For those who blame Jerry Jones – Get Over It. He might be the most powerful owner in the NFL who is either revered or despised without middle ground but Mother Nature is not going to punish millions of people because Mr. Jones pissed her off when he fired Tom Landry. (Full disclosure: I am a silver and blue-blooded Cowboys’ fan who indeed did not like the way Mr. Landry was let go, wishes Jimmy Johnson was still here and believes we will only return to greatness once Mr. Jones fires the current GM. However, to blame him for the massive ice and snow event happening during the first time DFW gets to host a SuperBowl is like blaming the rise and fall of 80s pop music on Milli Vanilli – sure they sucked, but there were many, many other contributing factors that drove us to the dark grunge days of the 90s.)

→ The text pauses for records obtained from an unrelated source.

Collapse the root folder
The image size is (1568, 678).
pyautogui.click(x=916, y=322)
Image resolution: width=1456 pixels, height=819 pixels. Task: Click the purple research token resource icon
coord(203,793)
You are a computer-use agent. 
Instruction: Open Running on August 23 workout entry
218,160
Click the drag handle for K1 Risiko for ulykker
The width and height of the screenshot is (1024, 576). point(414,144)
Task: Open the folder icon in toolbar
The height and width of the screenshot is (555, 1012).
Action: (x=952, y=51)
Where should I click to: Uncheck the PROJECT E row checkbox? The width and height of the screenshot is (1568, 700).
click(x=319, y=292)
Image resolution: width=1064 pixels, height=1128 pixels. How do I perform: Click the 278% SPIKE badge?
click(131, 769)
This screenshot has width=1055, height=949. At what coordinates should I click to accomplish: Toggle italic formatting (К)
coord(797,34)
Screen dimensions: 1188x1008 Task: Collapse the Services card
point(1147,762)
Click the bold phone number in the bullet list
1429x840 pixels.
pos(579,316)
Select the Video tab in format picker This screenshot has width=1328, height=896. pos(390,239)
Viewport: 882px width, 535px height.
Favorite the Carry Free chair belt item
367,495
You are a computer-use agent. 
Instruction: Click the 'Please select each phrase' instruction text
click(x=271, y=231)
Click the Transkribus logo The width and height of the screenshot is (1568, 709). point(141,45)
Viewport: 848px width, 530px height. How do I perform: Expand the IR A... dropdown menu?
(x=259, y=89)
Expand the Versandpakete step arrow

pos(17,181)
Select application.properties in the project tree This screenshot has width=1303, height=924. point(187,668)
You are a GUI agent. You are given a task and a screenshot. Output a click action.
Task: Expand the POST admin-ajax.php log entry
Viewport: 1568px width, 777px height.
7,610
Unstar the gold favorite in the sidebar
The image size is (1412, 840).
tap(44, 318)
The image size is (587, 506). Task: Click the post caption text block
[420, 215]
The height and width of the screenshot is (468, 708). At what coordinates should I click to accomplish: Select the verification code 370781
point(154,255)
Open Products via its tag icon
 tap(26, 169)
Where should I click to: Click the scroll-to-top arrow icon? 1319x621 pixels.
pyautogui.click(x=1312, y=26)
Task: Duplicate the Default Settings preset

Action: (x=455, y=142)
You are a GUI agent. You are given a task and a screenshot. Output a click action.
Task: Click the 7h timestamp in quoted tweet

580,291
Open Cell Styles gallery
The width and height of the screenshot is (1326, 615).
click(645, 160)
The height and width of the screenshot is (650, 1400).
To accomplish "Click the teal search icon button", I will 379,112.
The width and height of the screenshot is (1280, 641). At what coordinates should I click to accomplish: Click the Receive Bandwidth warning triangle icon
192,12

All-in-all, my very verbose point to all of us in this multi-sided and very messy polygon is this – Chillax, World.

It be what it be.

Let it go, stop the hate and enjoy the last football game of the season.

Wait a minute –

Maybe all of this ice during the most important game played all year is the Universe’s funny metaphor for what’s going to happen if the CBA doesn’t get done soon?

Now that is something to think about…

January 31, 2011 – Learning from Youth

The ideas we have when we are young are so amazingly fresh and pure. And, I’m not talking teen years – I was already angst ridden and jaded by then. I’m referring to the single digit years. When I was 7, 8 and 9 years old, I could feel God in the sunshine, see fantastical creatures in the clouds, and know without question that I was going to be a famous actress raising a passel of kids with enough time to save whales and frogs across the world.

As I grew older, my dreams became fragmented and began a juxtaposition dance of interchange that would last beyond the writing of this post. I have forgotten more terrific ideas to travel the universe, stop world wars and cure cancer than there are shapes of snowflakes. I have let countless dreams slip from my retained memory banks of becoming an attorney, Olympic equestrian, President of the United States, Tony Award Winning Playwright/Actress and astronaut.

Except one.

A dream that never lost first hold in my heart nor one I ever imagined giving up to see any one of the others jump to the head of the line. That’s how I know it was the dream for me – I wasn’t willing to sacrifice it to gain anything else. And I continue to dream it even though it has already come true.

Three times.

Once when I married my best friend.

The second time when our son was born.

And the third, when our daughter arrived.

Family is one blessed dream I am so very grateful I never let go as the years have piled on. And it is one I hope to pass along to our kids by telling them every day what a dream come true they are for not only me, but also for the world they will help shape with their ideas and dreams.